In the north, the nationalist parties Sinn Fein and the IPP, in an electoral deal brokered by Catholic Cardinal Logue, divided the seats between them so as not to let the Unionists in. According to Dorothy Macardle the Sinn Fein executive had not wanted the deal, but Eoin MacNeill agreed to it on their behalf.

The Cardinal allocated Derry city, East Down South Fermanagh and South Tyrone to Sinn Fein and South Down, East Donegal, East Tyrone and South Armagh to the IPP.[10]

In Belfast Falls Division, where Eamon de Valera faced off against populist IPP nationalist Joe Devlin, it was ‘Wee Joe’ who triumphed among nationalist voters. Winnifred Carney, another Rising veteran, socialist and former secretary to James Connolly was given the unenviable task of standing for Sinn Fein in unionist east Belfast. She won only 500 out of nearly 20,000 votes.

Independent labour candidate in Belfast picked up a respectable number of votes: of between 20-25% in three constituencies, but had no candidates elected.[11]

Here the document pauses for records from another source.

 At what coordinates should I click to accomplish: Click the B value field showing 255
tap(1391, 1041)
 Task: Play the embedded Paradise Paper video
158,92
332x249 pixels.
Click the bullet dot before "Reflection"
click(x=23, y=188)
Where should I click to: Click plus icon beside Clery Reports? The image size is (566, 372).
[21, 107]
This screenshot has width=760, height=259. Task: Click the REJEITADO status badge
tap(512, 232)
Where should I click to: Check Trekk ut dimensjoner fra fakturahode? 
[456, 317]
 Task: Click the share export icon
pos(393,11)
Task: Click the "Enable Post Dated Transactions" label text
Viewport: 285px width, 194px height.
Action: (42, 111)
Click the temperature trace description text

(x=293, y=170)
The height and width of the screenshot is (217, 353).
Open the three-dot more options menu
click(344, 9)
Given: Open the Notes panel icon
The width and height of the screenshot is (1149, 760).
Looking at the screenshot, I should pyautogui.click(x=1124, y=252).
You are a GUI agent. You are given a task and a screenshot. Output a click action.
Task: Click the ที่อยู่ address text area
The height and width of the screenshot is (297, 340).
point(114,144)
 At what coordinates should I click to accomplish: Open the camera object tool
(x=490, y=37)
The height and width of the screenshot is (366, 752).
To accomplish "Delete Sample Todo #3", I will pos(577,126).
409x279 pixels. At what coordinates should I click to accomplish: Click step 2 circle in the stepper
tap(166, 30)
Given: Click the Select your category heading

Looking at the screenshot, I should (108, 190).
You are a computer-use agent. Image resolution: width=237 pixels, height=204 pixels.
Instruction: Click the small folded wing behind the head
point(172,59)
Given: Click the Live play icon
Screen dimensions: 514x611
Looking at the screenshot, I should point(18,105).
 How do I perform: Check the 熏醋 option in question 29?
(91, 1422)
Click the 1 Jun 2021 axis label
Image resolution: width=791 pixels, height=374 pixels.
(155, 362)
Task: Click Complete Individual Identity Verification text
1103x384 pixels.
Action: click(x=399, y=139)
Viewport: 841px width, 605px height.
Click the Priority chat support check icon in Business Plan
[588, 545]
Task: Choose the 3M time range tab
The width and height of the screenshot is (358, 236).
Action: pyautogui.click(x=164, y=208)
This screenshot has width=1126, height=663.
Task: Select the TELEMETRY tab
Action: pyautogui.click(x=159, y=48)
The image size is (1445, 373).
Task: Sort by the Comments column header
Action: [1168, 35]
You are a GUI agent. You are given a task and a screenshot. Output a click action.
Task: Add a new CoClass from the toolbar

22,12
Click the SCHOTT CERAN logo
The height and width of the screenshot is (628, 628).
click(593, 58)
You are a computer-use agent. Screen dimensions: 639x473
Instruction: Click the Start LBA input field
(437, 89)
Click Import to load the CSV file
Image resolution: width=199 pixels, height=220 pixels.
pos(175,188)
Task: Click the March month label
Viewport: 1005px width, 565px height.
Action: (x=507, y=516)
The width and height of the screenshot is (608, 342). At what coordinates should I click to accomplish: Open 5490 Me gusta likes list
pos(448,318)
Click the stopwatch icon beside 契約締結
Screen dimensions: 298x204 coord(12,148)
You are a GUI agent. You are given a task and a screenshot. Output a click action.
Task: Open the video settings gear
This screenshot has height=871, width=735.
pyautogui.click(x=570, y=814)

Overall, though, Ulster remained a fortress for unionism. Unionists in the nine Ulster counties won more than twice as many votes as Sinn Fein (234,376 to 110,032), and in the six counties that would later make up Northern Ireland, the unionist majority was still larger. [12]

 Street fighting

Image result for 1918 election map irelandIn some places, the election battle was a literal as well as metaphorical fight. In Dublin there was major disorder between Republicans and pro-British crowds, especially around the Armistice of November 11, 1918 that ended the First World War, but the December 1918 election passed off relatively peacefully.

Oddly violence was worst not between nationalists and unionists but between rival nationalists of Sinn Fein and the IPP.

The Irish Volunteers provided security and stewards for Sinn Fein, while members of the Ancient Order of Hibernians, which was affiliated with the IPP, often acted as that party’s strong arm organisation. Also generally hostile to the Republicans were many Irish ex British Army servicemen and their wives, the ‘separation women’ .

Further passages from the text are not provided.